Spending required for drugs is growing faster than NHS budgets, a health charity has said. 

NHS spending on medicine has increased by an average of 5% annually since 2010, going from £13bn in 2010-11 to £17.4bn in 2016-17, the King’s Fund said in a report released yesterday.

“The rate of increase is substantially faster than for the total NHS budget over the same period,” the charity pointed out. 

“Growth in spending on medicines [is] outstripping growth in funding.”

It added: “Without a new funding settlement for the NHS, policy-makers are likely to face increasingly difficult choices.”

The charity noted that the NHS has tried to promote value for money in medicine spending, by introducing a budget impact test for new products - a scheme that will cost more than £20m to provide each year.

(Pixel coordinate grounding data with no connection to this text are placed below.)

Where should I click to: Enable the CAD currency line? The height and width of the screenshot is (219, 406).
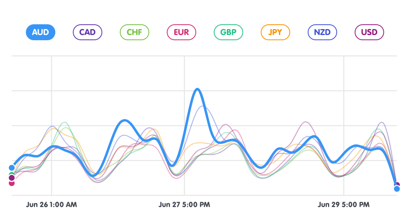[x=88, y=32]
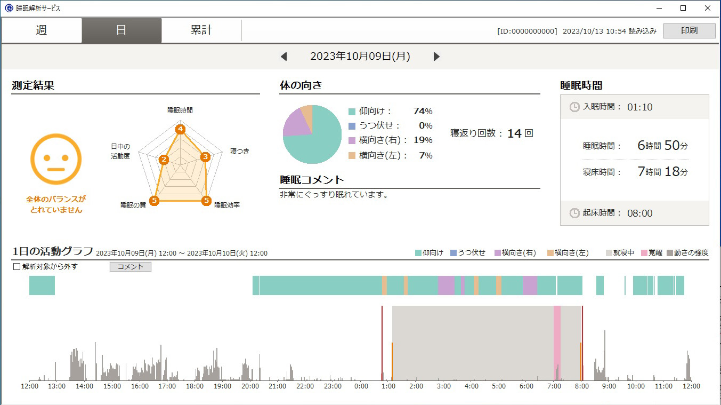Click the pink awake segment near 7:00
This screenshot has width=721, height=405.
coord(557,342)
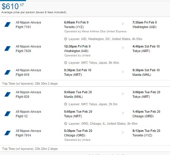Click the clock icon for 0h 45m layover
The height and width of the screenshot is (155, 170).
tap(66, 63)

But Helen McKenna, senior policy adviser at The King’s Fund, said: “Rising demand for health care coupled with newer, more expensive treatments and an unprecedented funding squeeze means the NHS is now struggling to strike a balance between the competing priorities of access, innovation and affordability.”

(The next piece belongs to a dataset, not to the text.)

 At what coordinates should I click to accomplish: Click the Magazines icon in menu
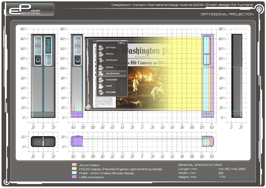click(x=101, y=80)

She added: “There is a risk of returning to the 1990s, when funding pressures led to widespread concern about the erosion of patients’ access to medicines.”

The report coincides with an interim report, commissioned by the Institute for Public Policy Research think-tank, which said the NHS needed an extra £50bn in funding to maintain the current service delivery.

The report, led former Labour health minister Lord Darzi, found that without change demand pressures will rise to £200bn by 2030 and that adult social care alone would require an extra £10bn.

Darzi estimated that to cope with increased demands caused by an aging population, the NHS budget would need to increase to £173bn by 2030 and this would need to be supplemented by increased productivity.

Izzi Seccombe chair of the Local Government Association’s community wellbeing board said: “The forecast that adult social care will need an extra £10bn by 2030 just to maintain existing service provision- a more dire position than that facing the NHS- must serve as a wake-up call for concerted action to address the serious financial challenges adult social care is experiencing now and will continue to face in years to come without a sustainable funding solution.”

The full report will be published in July to coincide with the NHS’ 70th birthday.

Last month, Theresa May promised a multi-year funding plan for the NHS.